A construction site near the A10 has attracted Jörg’s attention.

“Sometimes it’s easier to take on the role of the outsider and examine the special qualities or exotic nature of a place.”

Ostkreuz was founded in 1990 based on the model of the Paris Magnum agency—meaning that it was founded by the photographers themselves. The current members are also the owners of the agency, which creates a strong connection and high degree of closeness among the group. Since joining them some eight years ago, Jörg has come refer to Ostkreuz as his second family—a privilege of which he is completely conscious. Despite the variation in their images, the photographers are united in the attempt to provide a candid and human view of the world.

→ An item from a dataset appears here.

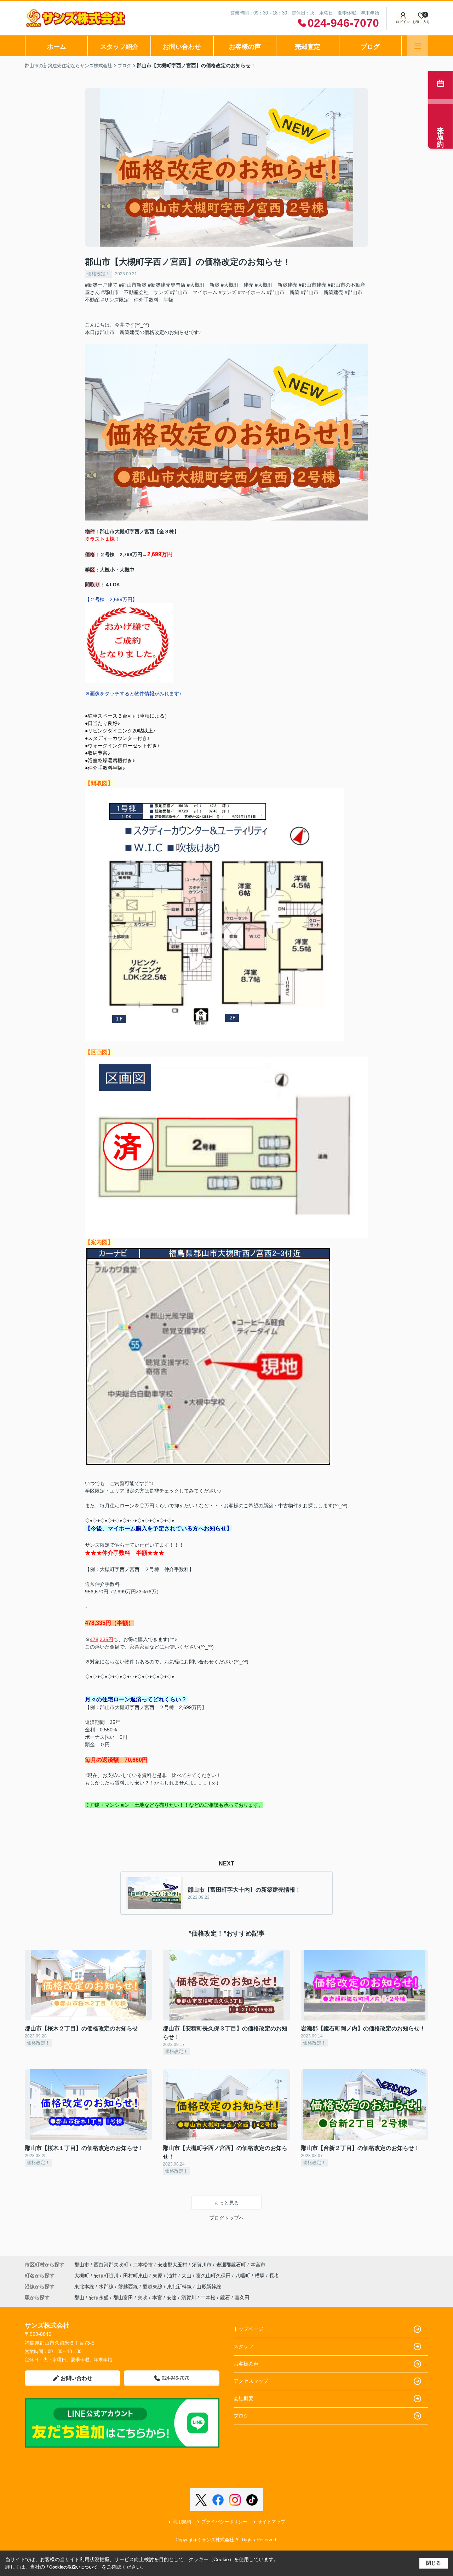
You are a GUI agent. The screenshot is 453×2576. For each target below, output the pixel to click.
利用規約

A different description of the common principle provides the concept for author photography: a concept which interprets the photographer as a writer who chooses topics and implementation himself. For Jörg, it’s all about “sympathetic closeness and critical distance” when addressing things thematically, and “a balance between confidence and self-doubt” for his self-perception in an inseparable connection to his own experiences.

When Jörg talks about his excursions up and down the autobahn, it seems as if there was something there that he even has to explain to himself. “The autobahn is actually a very democratic place. Pretty much everyone in this country uses it. At the same time, the autobahn is also an incredibly impersonal place. Everyone is separated into their own space; even at the rest stops, there’s hardly any interaction.” For him, it’s possibly a the question of what the country he’s examining means to him. The autobahn is of course a German cliché—the land of export champions and German car brands, Kraftwerk and no speed limit—a series of associations. But about the people living in this country, and how they feel, the autobahn seems to reveal so little. Maybe it’s worth taking a closer look.

For someone who has traveled a lot in recent years and who has photographed almost more in foreign countries than in his own, taking on a topic like the German autobahn is a change of viewpoint. “Sometimes it’s easier to take on the role of the outsider and examine the special qualities or exotic nature of a place,” Jörg explains as he reflects on his earlier work. “But there’s not a lot that’s special about the autobahn.” And that’s certainly part of the challenge that photographers face: finding a new perspective on the things that surround them every day.